- Born: September 12, 1992 (age 33) Lakeville, Minnesota, United States
- Height: 5 ft 8 in (173 cm)
- Weight: 150 lb (68 kg; 10 st 10 lb)
- Position: Goaltender
- Caught: Left
- Played for: Lakeville South High (2009–2011) Quinnipiac Bobcats (2011–2015) Connecticut Whale (2015–2016) New York Riveters (2015–2016)
- Playing career: 2011–2016

= Chelsea Laden =

American former ice hockey player

Dr.

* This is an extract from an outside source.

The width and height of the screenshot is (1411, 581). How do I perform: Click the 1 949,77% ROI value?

Chelsea Laden (born September 12, 1992) is an American optometrist, paranormal investigator, television creator and retired ice hockey goaltender, who played with the Connecticut Whale and New York Riveters of the Premier Hockey Federation (PHF).

== Playing career ==
During her teenage years, she played ice hockey for Lakeville South High School in Lakeville, Minnesota, serving as team captain twice and earning all-state MVP honours four times.

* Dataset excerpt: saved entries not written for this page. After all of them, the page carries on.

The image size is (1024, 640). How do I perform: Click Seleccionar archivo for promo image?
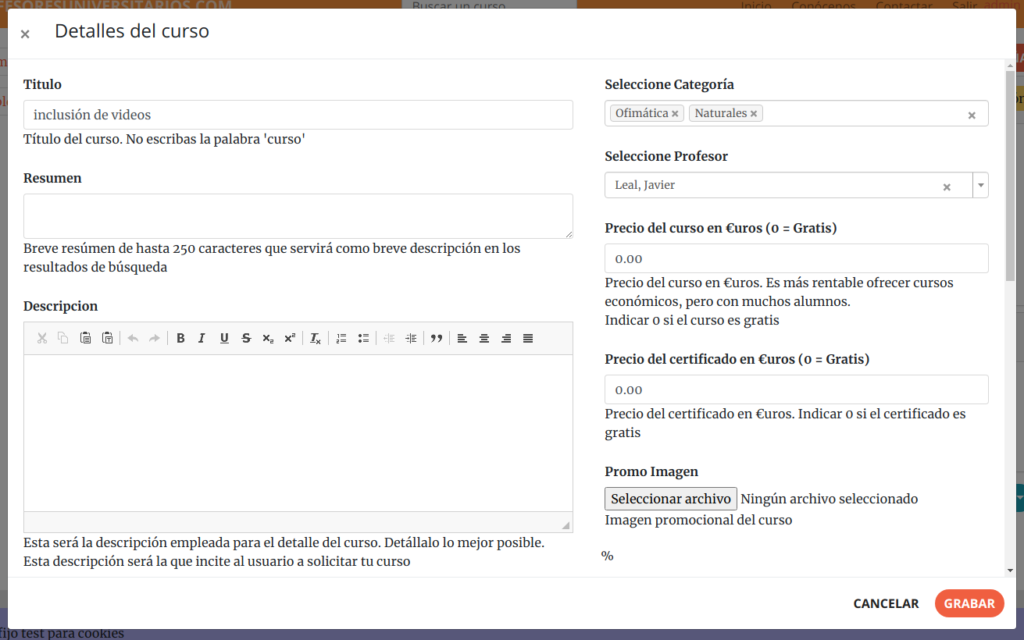click(x=671, y=499)
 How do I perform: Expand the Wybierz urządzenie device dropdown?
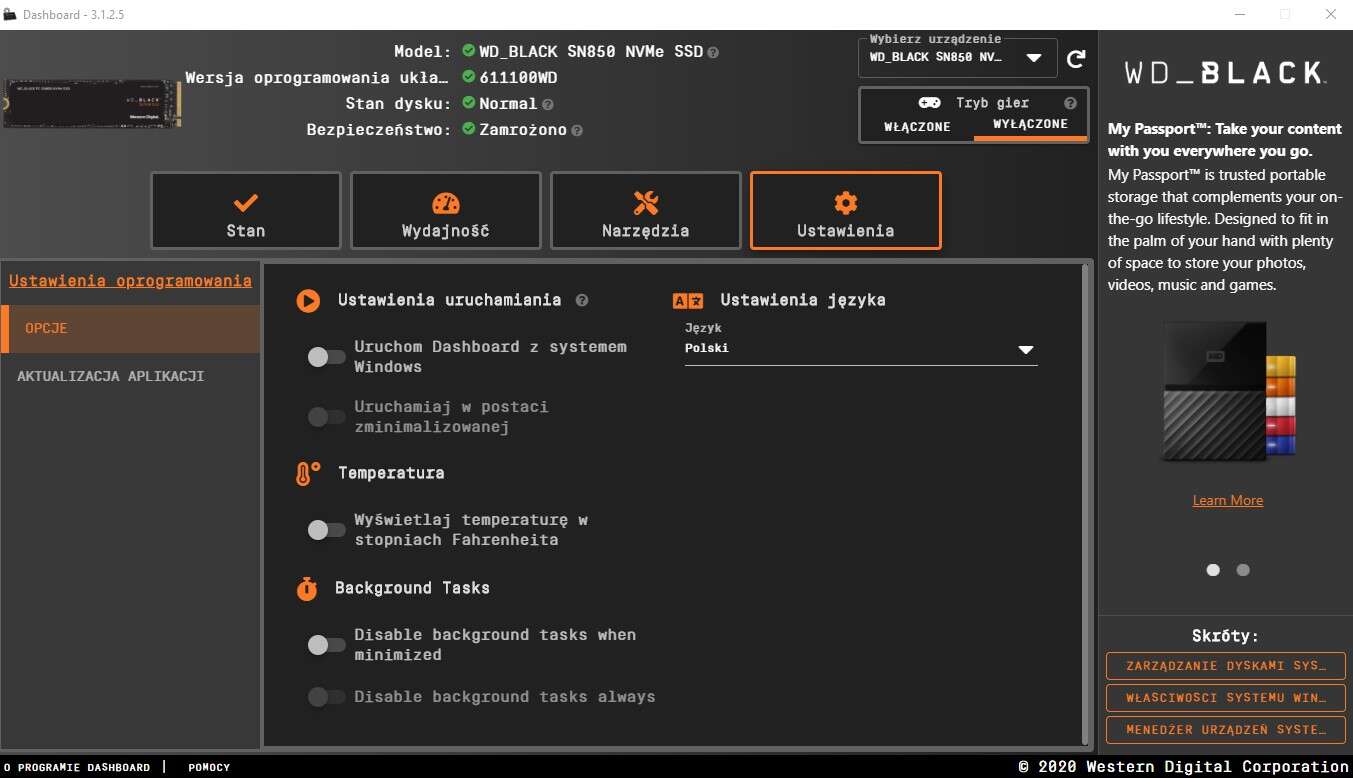click(x=1034, y=58)
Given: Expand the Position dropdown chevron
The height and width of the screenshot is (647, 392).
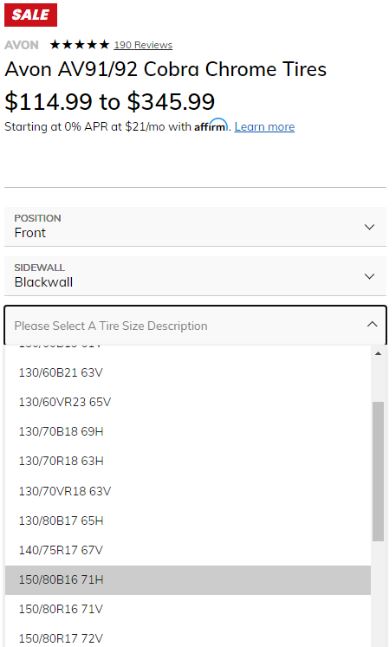Looking at the screenshot, I should (x=369, y=227).
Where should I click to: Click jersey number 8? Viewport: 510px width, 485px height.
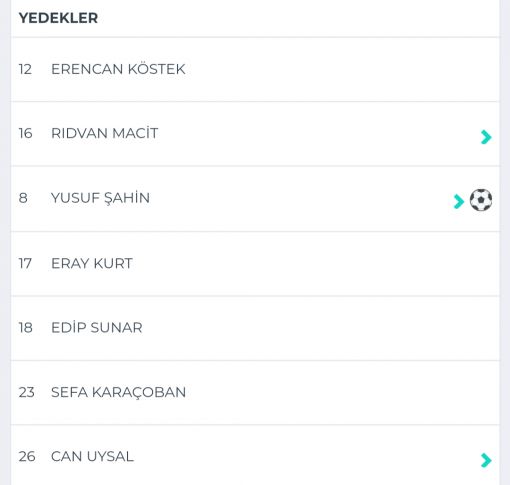click(23, 198)
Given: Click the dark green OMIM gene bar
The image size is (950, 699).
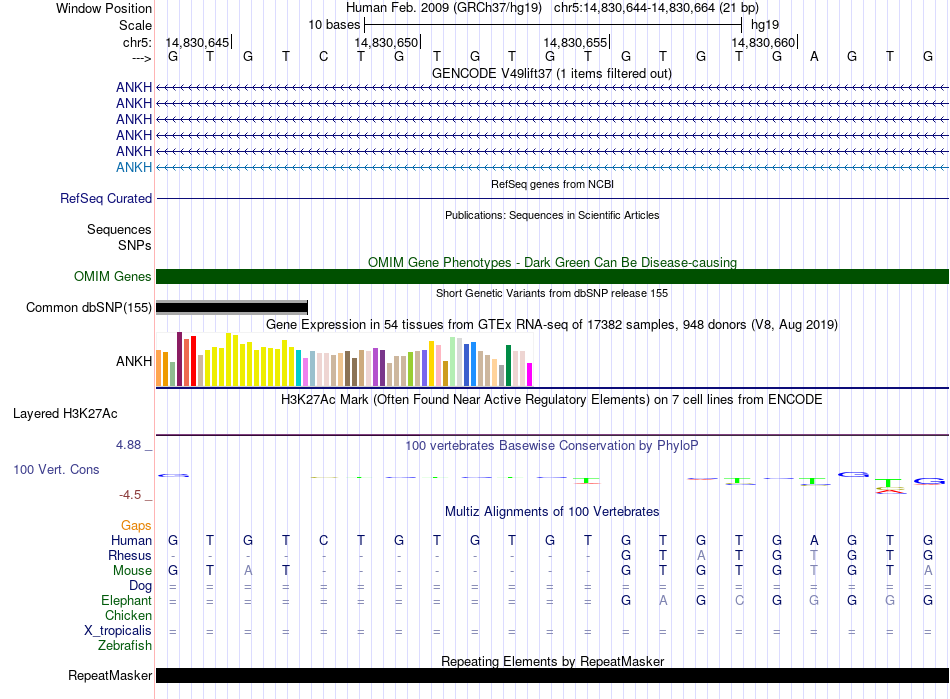Looking at the screenshot, I should (x=551, y=277).
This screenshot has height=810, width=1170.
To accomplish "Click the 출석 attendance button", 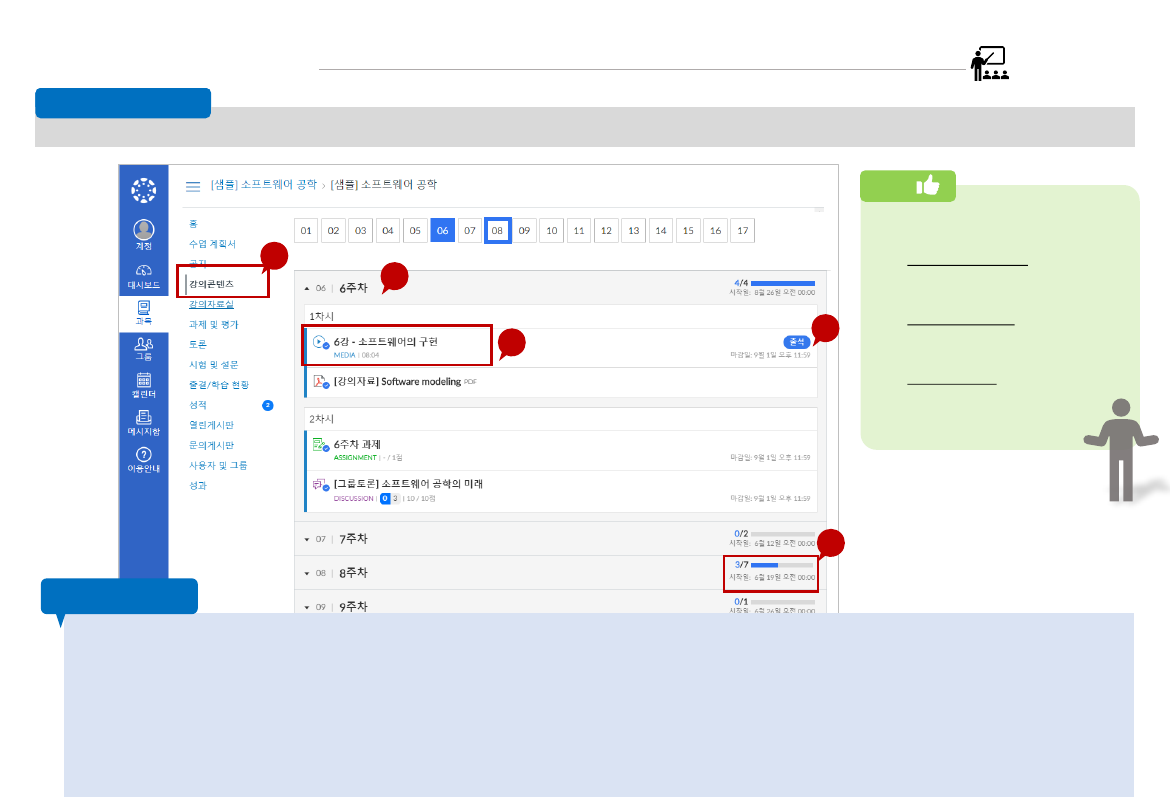I will pyautogui.click(x=795, y=340).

From 2011 to 2015, she played NCAA Division I women's ice hockey with the Quinnipiac Bobcats of ECAC Hockey, serving as the starting goaltender of the women's hockey programme in her junior and senior seasons. As a freshman, she was named ECAC Hockey Rookie of the Week for the week of November 29, 2011, and notched her first career collegiate shutout in a 3–0 victory over Syracuse in January 2012. She was named ECAC Hockey Goaltender of the Month in October 2013 and was a three-time ECAC Hockey All-Academic Team selection.

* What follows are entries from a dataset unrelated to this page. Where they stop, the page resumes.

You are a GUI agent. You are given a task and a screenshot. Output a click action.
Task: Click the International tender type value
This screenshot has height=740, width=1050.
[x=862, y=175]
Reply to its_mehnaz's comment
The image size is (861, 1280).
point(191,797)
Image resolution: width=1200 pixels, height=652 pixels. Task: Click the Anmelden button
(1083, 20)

After graduating from Quinnipiac, she was ready to end her ice hockey career due to a lack of viable opportunities in the sport. However, when the PHF (then NWHL) was founded that summer by Dani Rylan, she was able to sign her first professional contract, worth $14,000, with the Connecticut Whale. She made her PHF debut in late October 2015, backstopping four third-period penalty kills in a victory over the Buffalo Beauts, the first away victory in Whale franchise history. She then missed several months of the season dealing with a finger injury. In February 2016, she became part of the first-ever trade in PHF history, being traded to the New York Riveters in exchange for Shenae Lundberg.

== Filmography ==
In 2019, she began starring in a Travel Channel original paranormal television show called Destination Fear along with her brother, Dakota Laden, and friends Tanner Wiseman and Alex Schroeder. The show follows the group of self-proclaimed 'paranormal explorers' as they travel to reportedly haunted, paranormal hotspots across the United States at which the team separates and sleeps alone at the end of each night and records their experiences. The Ladens and Wiseman had previously produced a similarly themed documentary called Trail to Terror in 2016. The documentary was shown in Theatres at Mall of America in Bloomington, Minnesota on October 29, 2016.

=== Television ===

| Year(s) | Title | Role | Notes |
|---|---|---|---|
| 2015 | Sports Paws | Guest | Q30 Television |
| 2016 | Trail to Terror | Herself | Crew member |
| 2019–2023 | Destination Fear | Herself | Crew member |
| 2019 | The Kelly Clarkson Show | Guest | With Dakota Laden |
| 2020 | The Jason Show | Guest | With Dakota Laden |
| 2020 | Darkness Radio Minnesota - Paranormal Talk Radio | Guest | With Dakota Laden |
| 2020 | Up Close - Para-Normal | Guest | With Destination Fear |
| 2020 | Rich Sports Talk: From Hockey to Haunts | Guest |  |
| 2020 | Shock Docs: This is Halloween | Herself | With Destination Fear |
| 2020 | Paranormal Pastime: Optometry student explores haunted places for Travel Channel show | Herself | WCTV |
| 2021 | Comic-Con: Wonder Women - Superstars of Paranormal | Guest panellist | With Amy Bruni Katrina Weidman Cindy Kaza |
| 2021 | Comic-Con: Tales From Route 666 | Guest panellist | With Destination Fear |
| 2021 | The Jason Show | Guest | With Destination Fear |
| 2021 | Rich Sports Talk | Guest | Halloween special |

=== Web ===

| Year(s) | Title | Role | Notes |
|---|---|---|---|
| 2023–present | Project Fear | Herself | https://www.youtube.com/@FearProject |

== Personal life ==
Laden was born on September 12, 1992, in Lakeville, Minnesota to Rob and Polly Laden. She has four siblings, an older sister Mykenna, and younger siblings Dakota, Tavian, and Isabella. She is currently married to Jake Rancic who she met while they were both studying at Illinois College of Optometry.

Laden has a bachelor's degree in pre-medical sciences from Quinnipiac University and a Doctor of Optometry degree from Illinois College of Optometry.